• Instructions to follow:
Render the records below as a JSON list of strings, with one string for each line and blank lines omitted.

• Information shown:
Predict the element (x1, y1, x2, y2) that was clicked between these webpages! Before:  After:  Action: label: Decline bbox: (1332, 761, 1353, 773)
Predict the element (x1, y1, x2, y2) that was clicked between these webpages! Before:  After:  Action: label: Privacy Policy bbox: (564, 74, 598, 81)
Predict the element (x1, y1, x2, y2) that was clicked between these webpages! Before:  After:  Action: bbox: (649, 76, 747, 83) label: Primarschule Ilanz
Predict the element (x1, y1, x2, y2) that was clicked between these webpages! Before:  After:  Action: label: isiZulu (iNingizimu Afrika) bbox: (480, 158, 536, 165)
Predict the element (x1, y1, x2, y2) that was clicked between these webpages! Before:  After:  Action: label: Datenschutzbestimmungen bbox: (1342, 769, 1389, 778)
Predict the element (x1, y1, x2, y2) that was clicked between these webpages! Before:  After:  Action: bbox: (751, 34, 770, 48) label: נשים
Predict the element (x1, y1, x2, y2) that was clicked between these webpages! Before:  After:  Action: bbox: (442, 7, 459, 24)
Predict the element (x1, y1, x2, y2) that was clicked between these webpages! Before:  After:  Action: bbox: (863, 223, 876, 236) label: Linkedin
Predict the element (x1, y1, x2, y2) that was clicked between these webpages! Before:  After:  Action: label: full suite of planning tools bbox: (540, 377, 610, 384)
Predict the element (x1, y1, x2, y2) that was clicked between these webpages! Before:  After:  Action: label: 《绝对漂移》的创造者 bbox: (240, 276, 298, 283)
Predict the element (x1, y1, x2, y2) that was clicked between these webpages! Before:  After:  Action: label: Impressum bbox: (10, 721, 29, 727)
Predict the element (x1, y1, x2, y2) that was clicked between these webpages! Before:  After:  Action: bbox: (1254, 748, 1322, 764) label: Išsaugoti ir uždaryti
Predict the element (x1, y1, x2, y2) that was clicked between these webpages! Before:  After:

• Task solution:
[
  "Predict the element (x1, y1, x2, y2) that was clicked between these webpages! Before:  After:  Action: label: Decline bbox: (1332, 761, 1353, 773)",
  "Predict the element (x1, y1, x2, y2) that was clicked between these webpages! Before:  After:  Action: label: Privacy Policy bbox: (564, 74, 598, 81)",
  "Predict the element (x1, y1, x2, y2) that was clicked between these webpages! Before:  After:  Action: bbox: (649, 76, 747, 83) label: Primarschule Ilanz",
  "Predict the element (x1, y1, x2, y2) that was clicked between these webpages! Before:  After:  Action: label: isiZulu (iNingizimu Afrika) bbox: (480, 158, 536, 165)",
  "Predict the element (x1, y1, x2, y2) that was clicked between these webpages! Before:  After:  Action: label: Datenschutzbestimmungen bbox: (1342, 769, 1389, 778)",
  "Predict the element (x1, y1, x2, y2) that was clicked between these webpages! Before:  After:  Action: bbox: (751, 34, 770, 48) label: נשים",
  "Predict the element (x1, y1, x2, y2) that was clicked between these webpages! Before:  After:  Action: bbox: (442, 7, 459, 24)",
  "Predict the element (x1, y1, x2, y2) that was clicked between these webpages! Before:  After:  Action: bbox: (863, 223, 876, 236) label: Linkedin",
  "Predict the element (x1, y1, x2, y2) that was clicked between these webpages! Before:  After:  Action: label: full suite of planning tools bbox: (540, 377, 610, 384)",
  "Predict the element (x1, y1, x2, y2) that was clicked between these webpages! Before:  After:  Action: label: 《绝对漂移》的创造者 bbox: (240, 276, 298, 283)",
  "Predict the element (x1, y1, x2, y2) that was clicked between these webpages! Before:  After:  Action: label: Impressum bbox: (10, 721, 29, 727)",
  "Predict the element (x1, y1, x2, y2) that was clicked between these webpages! Before:  After:  Action: bbox: (1254, 748, 1322, 764) label: Išsaugoti ir uždaryti",
  "Predict the element (x1, y1, x2, y2) that was clicked between these webpages! Before:  After:"
]